▸ **Exercise requirements**
Copy out exactly the lines from the one containing "This screenshot has" to the last line of the records below, both included, and leave out any pictures.

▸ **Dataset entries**

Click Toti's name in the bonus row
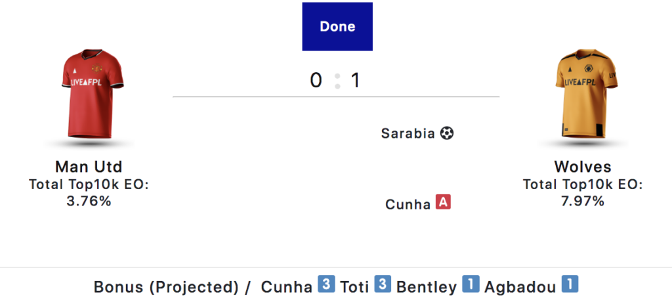Image resolution: width=672 pixels, height=300 pixels. coord(354,287)
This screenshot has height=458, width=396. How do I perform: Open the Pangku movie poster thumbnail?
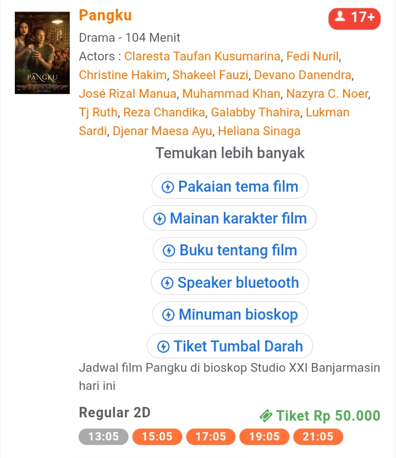click(x=42, y=52)
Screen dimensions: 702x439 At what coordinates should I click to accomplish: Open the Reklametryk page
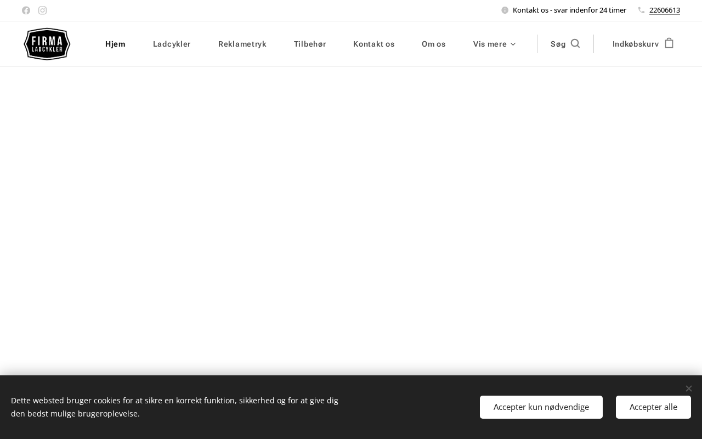pyautogui.click(x=242, y=44)
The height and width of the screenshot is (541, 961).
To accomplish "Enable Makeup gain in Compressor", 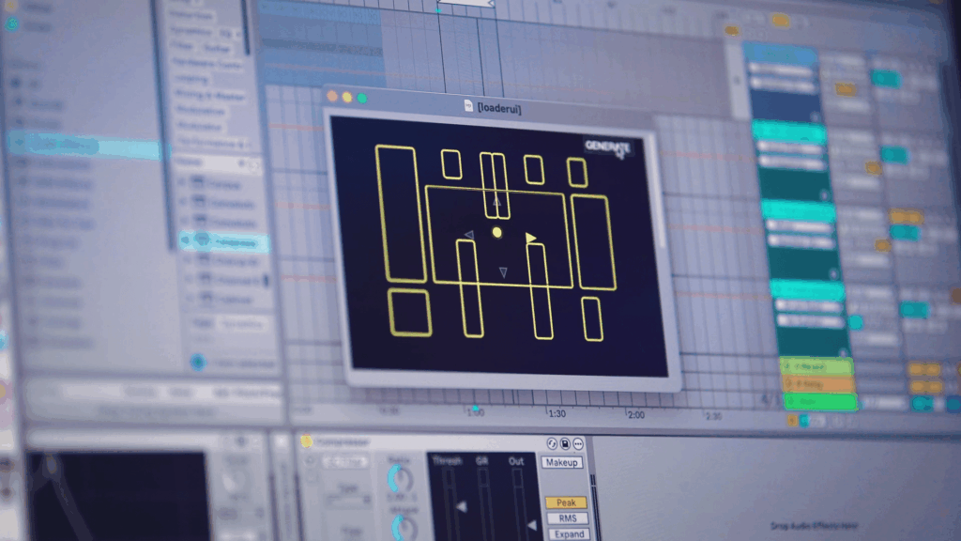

▸ **Exercise result**
This screenshot has height=458, width=396. How do I perform: Open the Pangku movie poster thumbnail?
click(x=42, y=52)
Screen dimensions: 702x439 At what coordinates should I click to accomplish: Open the Reklametryk page
pyautogui.click(x=242, y=44)
The height and width of the screenshot is (541, 961).
To accomplish "Enable Makeup gain in Compressor", 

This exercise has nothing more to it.